PREfix incorporated analysis to identify likely exit functions. This help cut down false positives in situations like
if (p == NULL)
fatal_error();
*p = 0;
With the inference-based analysis we did in PREfix, if we don't recognize fatal_error() as a function that's likely to exit the program, we'd report a potential NULL pointer on the next line. But we didn't have the source code for fatal_error, how could we possibly know that? Ideally it would be a volatile function but a lot of older code is very sloppy about that. So we employed various heuristics based on the names of the functions (and gave the user an opportunity to tune the results) ... it worked surprisingly well in practice.
I am curious to know if there is any use for "this function is likely to terminate" inside static analysis.
Well, something like "this condition is likely to be true" could help give an estimate for whether a loop will run many times, which leads to things like a better estimate for the cost of spilling to the stack values used in that loop instead of keeping them in registers.

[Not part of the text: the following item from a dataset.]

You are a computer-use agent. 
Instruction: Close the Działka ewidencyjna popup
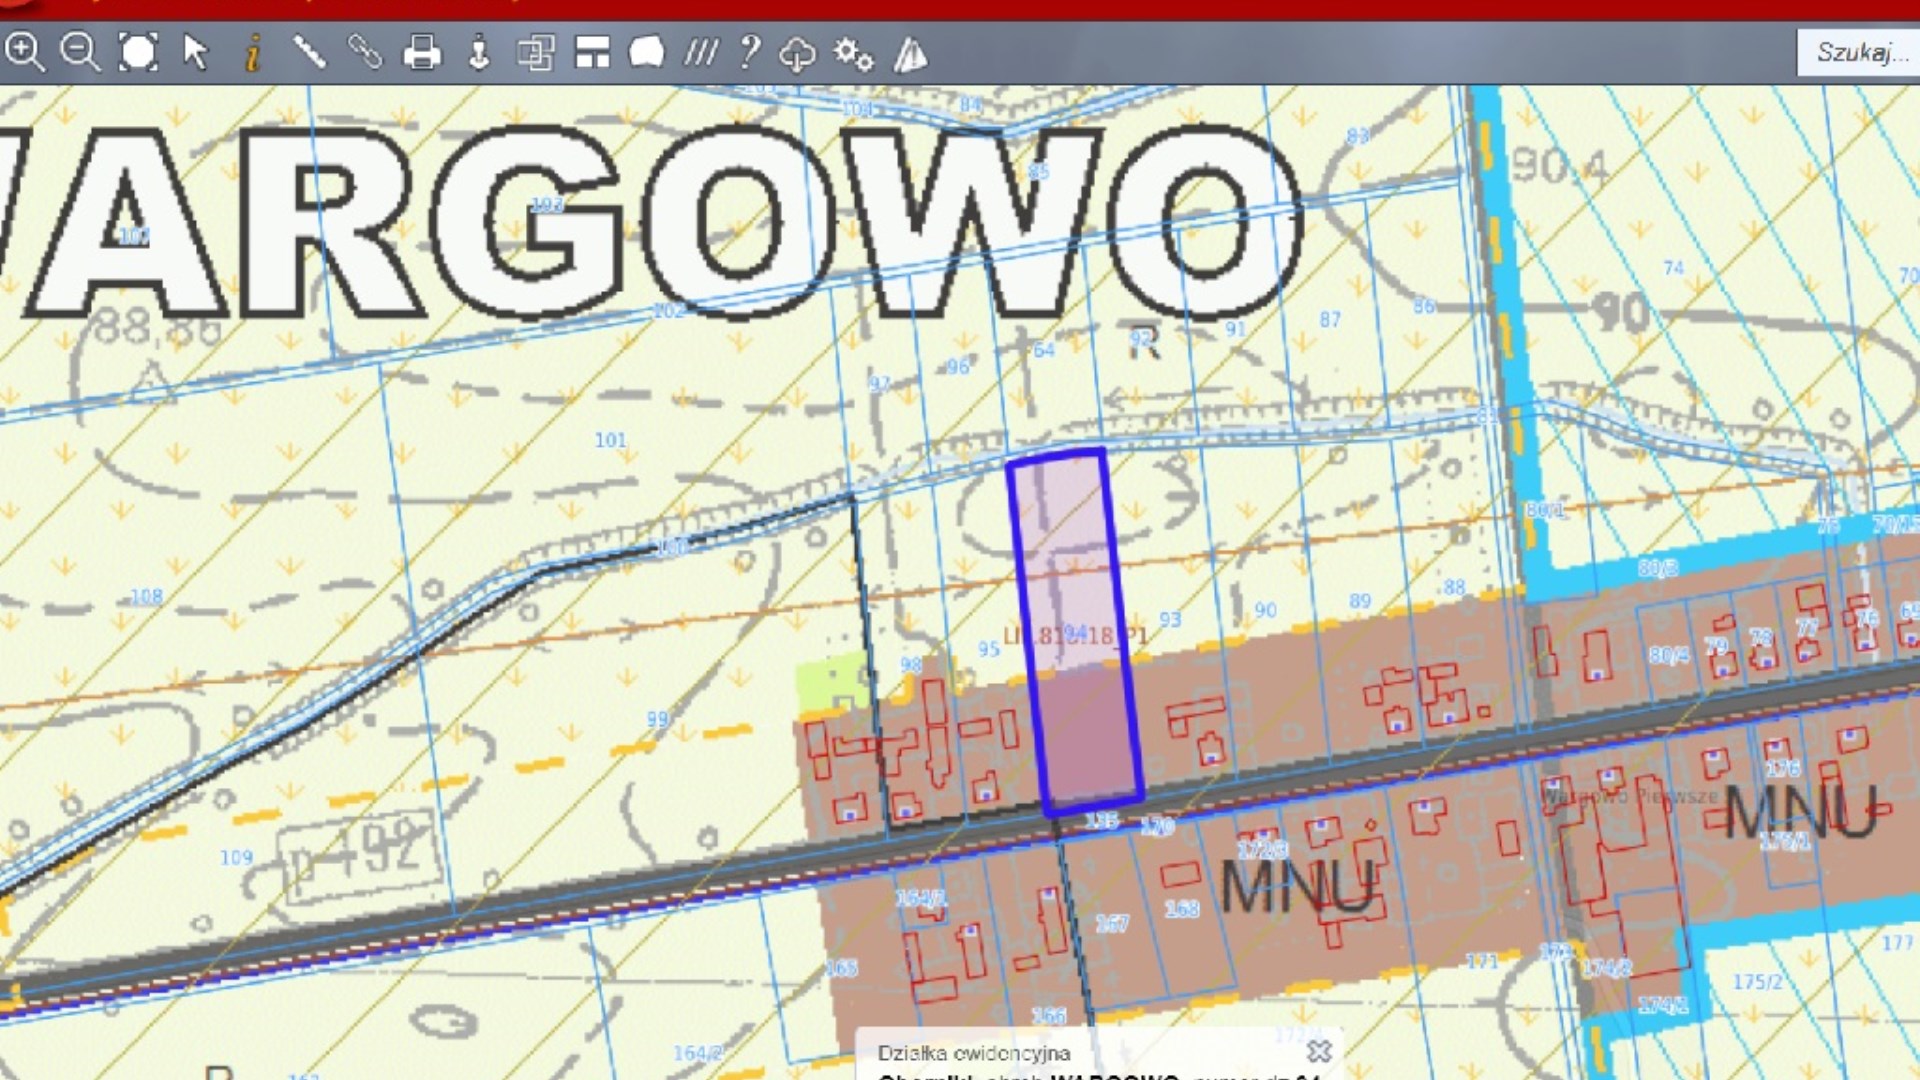(1319, 1051)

the halting problem shows that there exists at least one program for which it is impossible to prove termination
I'm not sure that "every halting checker has some input where it gives the wrong answer" permits the conclusion "there is some input where they all give the wrong answer." Is "the machine must generate a proof of its answer" what lets you make that extra leap?
Matt is talking about situations where you can make guarantees. That is, if his analyzer says that a register can never take on a negative value, that is a guarantee. It is not based on a heuristic, it is based on a proof. How this guarantee is possible, despite the halting problem, is because he designs an abstract representation of the program being analyzed. It loses a lot of information, but by using it, one can actually prove things about the program.
If I understand you correctly, you're talking about heuristics which allow one to say "It is very likely that this program will exhibit that behavior." It's not a guarantee, because it's not based on a proof, but rather on heuristics which try to match patterns in the code in question to patterns in code that was known to exhibit such behavior. Carmack talks about using such static analysis in his projects in a popular blog post (HN discussions: http://news.ycombinator.com/item?id=4543553 and http://news.ycombinator.com/item?id=3388290).
In simpler terms, Matt's approach avoids the halting problem by only providing guarantees on a limited set of behaviors. The approach you're talking about avoids the halting problem by not providing guarantees, but by providing likelihoods.